Il dramma è che cercando di porre rimedio ad una qualunque di queste problematiche è quasi inevitabile assistere all'aggravarsi di un'altra - e non sono questioni per mettere mano alle quali una singola impresa ha sufficiente forza.

Tutto questo si riflette sul lato umano ed emotivo - si, anche gli imprenditori sono umani [SM=g27775] - per cui, se negli anni dalla metà degli anni 80 alla metà degli anni 90 una buona parte degli utili era reinvestita nell'impresa stessa, oggi quegli stessi utili sono il costo della sfiducia, ovvero la ricchezza che viene accumulata in previsione di congiunture ancora più sfavorevoli.

Il lavoratore come si pone di fronte a tutto questo? Parole come precarizzazione, costo della vita, diminuzione del potere d'acquisto sono l'incubo di tutti. Strutturalmente, c'è poco da fare per il singolo. Noi, od i nostri genitori, facciamo la nostra parte creando ricchezza e reimmettendola nel circolo produttivo, ovvero guadagnando e spendendo. Il dramma è che le proporzioni tra ciò che si guadagna e ciò che si spende è in un loop insano... ma questo è un altro discorso.

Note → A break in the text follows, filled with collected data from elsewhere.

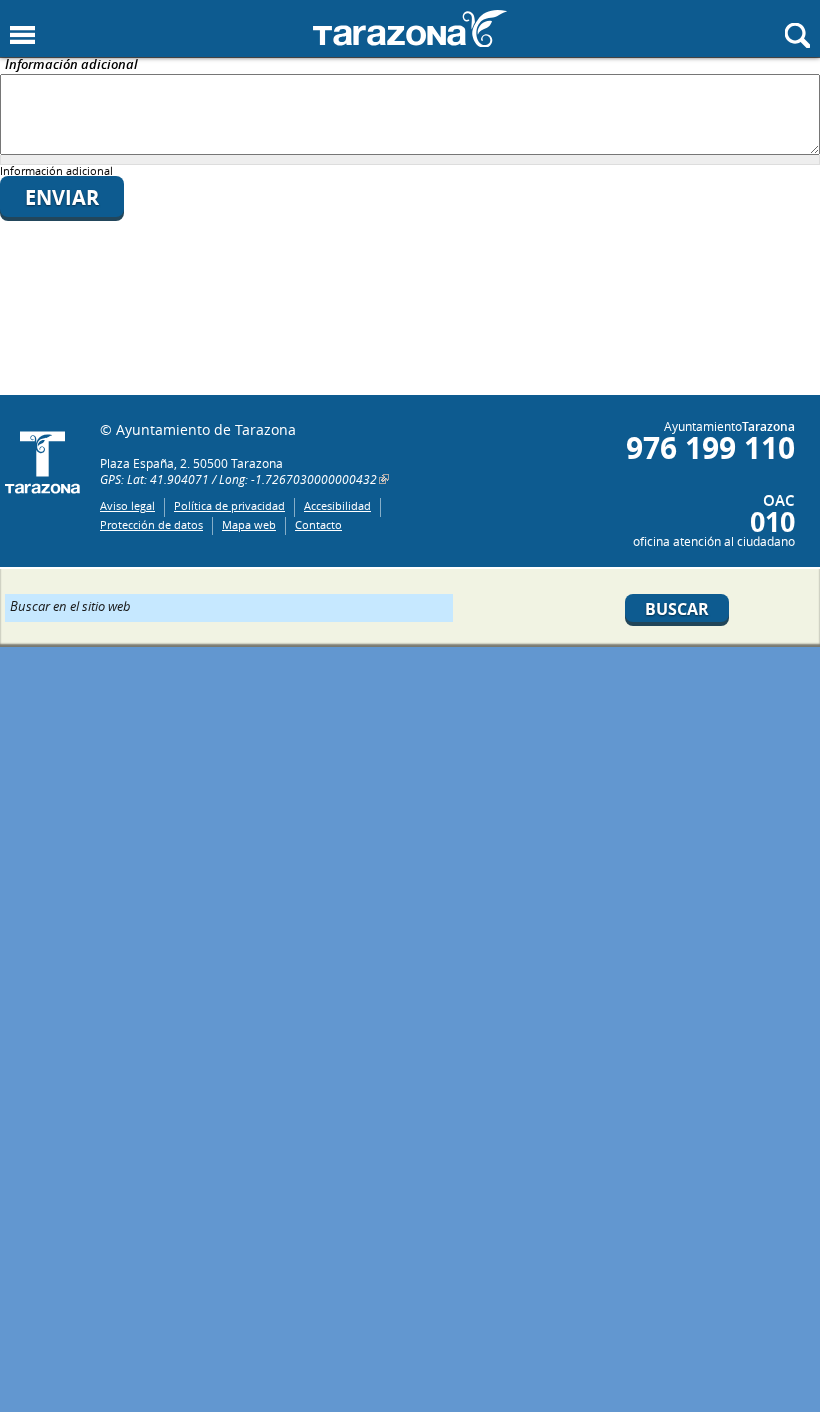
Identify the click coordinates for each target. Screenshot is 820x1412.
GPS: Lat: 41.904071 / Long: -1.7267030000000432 (238, 479)
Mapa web (249, 524)
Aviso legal (127, 505)
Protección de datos (151, 524)
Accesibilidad (337, 505)
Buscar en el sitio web (70, 605)
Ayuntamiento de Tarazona (410, 28)
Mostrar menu (22, 35)
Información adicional (71, 65)
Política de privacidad (229, 505)
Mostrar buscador (797, 35)
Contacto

Invece, il singolo lavoratore che cosa può fare per *se medesimo*? La risposta è, ahimè, banale quanto ovvia. Deve essere bravo. Deve essere altamente professionalizzato. Deve avere un vantaggio competitivo sugli *altri lavoratori* che lo renda prezioso e quindi relativamente ben pagato. Questo non risolve nulla, dal punto di vista strutturale, ma aiuta a tirare a fine mese. E non è poco.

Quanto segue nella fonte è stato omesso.